Background: Pancreatic cancer is the fourth leading cause of cancer related deaths in the United States with a five-year survival rate of 6%. It is characterized by extremely aggressive tumor growth rate and high incidence of metastasis. One of the most common and profound biochemical phenotypes of animal and human cancer cells is their ability to metabolize glucose at high rates, even under aerobic conditions. However, the contribution of metabolic interrelationships between tumor cells and cells of the surrounding microenvironment to the progression of cancer is not well understood. We evaluated differential expression of metabolic genes and, hence, metabolic pathways in primary tumor and metastases of patients with pancreatic adenocarcinoma.

Methods and findings: We analyzed the metabolic gene (those involved in glycolysis, tri-carboxylic acid pathway, pentose-phosphate pathway and fatty acid metabolism) expression profiles of primary and metastatic lesions from pancreatic cancer patients by gene expression arrays. We observed two principal results: genes that were upregulated in primary and most of the metastatic lesions; and genes that were upregulated only in specific metastatic lesions in a site-specific manner. Immunohistochemical (IHC) analyses of several metabolic gene products confirmed the gene expression patterns at the protein level. The IHC analyses also revealed differential tumor and stromal expression patterns of metabolic enzymes that were correlated with the metastasis sites.

Conclusions: Here, we present the first comprehensive studies that establish differential metabolic status of tumor and stromal components and elevation of aerobic glycolysis gene expression in pancreatic cancer.

Figure 1. mRNA expression profiles of metabolic genes in primary and metastatic lesions.
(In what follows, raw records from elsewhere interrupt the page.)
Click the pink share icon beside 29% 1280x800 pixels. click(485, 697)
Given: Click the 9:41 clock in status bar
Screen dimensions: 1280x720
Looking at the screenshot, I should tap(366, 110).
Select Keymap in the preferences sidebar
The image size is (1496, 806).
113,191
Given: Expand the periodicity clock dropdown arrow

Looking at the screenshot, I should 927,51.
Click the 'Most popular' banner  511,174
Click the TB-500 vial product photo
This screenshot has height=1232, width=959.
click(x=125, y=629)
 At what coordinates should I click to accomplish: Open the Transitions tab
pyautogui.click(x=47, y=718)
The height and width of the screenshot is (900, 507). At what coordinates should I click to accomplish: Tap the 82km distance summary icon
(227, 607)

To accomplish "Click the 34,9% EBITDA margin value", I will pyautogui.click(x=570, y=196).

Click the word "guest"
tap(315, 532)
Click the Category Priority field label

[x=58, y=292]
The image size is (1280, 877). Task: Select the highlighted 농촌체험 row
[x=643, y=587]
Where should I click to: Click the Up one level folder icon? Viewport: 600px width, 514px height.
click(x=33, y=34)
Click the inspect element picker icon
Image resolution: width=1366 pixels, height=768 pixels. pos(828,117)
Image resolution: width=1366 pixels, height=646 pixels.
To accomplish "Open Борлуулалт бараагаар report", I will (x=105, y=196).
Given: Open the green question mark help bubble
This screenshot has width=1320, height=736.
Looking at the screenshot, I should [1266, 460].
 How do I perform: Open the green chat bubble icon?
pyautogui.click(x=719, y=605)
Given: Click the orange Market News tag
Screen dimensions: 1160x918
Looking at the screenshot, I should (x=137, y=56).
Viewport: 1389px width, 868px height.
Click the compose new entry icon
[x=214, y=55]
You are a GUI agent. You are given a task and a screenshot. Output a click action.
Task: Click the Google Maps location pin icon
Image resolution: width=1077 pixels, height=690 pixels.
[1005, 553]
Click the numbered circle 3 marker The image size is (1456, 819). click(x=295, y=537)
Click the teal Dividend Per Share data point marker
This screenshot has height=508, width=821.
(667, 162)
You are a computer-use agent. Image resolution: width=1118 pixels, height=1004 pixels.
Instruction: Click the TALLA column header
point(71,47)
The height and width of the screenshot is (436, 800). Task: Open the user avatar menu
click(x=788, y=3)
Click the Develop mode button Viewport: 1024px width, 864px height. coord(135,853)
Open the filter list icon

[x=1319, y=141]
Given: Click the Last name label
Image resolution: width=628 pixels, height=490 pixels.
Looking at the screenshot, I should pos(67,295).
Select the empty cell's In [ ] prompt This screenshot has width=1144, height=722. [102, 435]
The mRNA expression profiles from pancreatic cancer patients were analyzed on 80 Agilent human whole genome 4×44 K DNA microarrays. The heatmap was created by Genesis . The heatmap display the mean log2 fold change of the gene intensity between the samples from the metastasis site or the primary pancreatic cancer site and the reference mRNA samples. The genes examined were functionally involved in glycolysis (A), Krebs tricarboxylic acid cycle (B) or pentose phosphate pathways (C).

Figure 2. Metabolic protein expression in primary and metastatic lesions of pancreatic adenocarcinomas.

Immunohistochemical examination of GLUT1 (A) HK2 (B), ALDOB (C), ENO3 (D), PKM2 (E), LDHA (F) IDH3A (G) expression in uninvolved pancreas, pancreatic tumor, and liver, lung, lymph node and diaphragm metastatic lesions. The staining was performed with Fast-Red stain. The images were captured at 200× magnification. Tumor cell area (T), stromal cell area (S) and uninvolved region (U) are indicated in the IHC images.

Figure 3. Semiquantitative evaulation of protein expression levels based on immunohistochemical findings.

Tumor cell (left) and stromal (right) expression levels of GLUT1, HK2, ALDOB, ENO3, PKM2, LDHA and IDH3A in pancreatic tumor (A), and liver (B), lung (C), lymph node (D) and diaphragm (E) metastatic lesions were graded on a scale of 0–3. The staining intensities are tabularized and indicated with gradations of red color.

Figure 4. Differential protein expression levels by immunohistochemistry.

Average tumor cell versus stromal cell expression intensities of GLUT1, HK2, ALDOB, ENO3, PKM2, LDHA and IDH3A in pancreatic tumor, and liver, lung, lymph node and diaphragm metastatic lesions are tabularized and indicated with gradations of red color.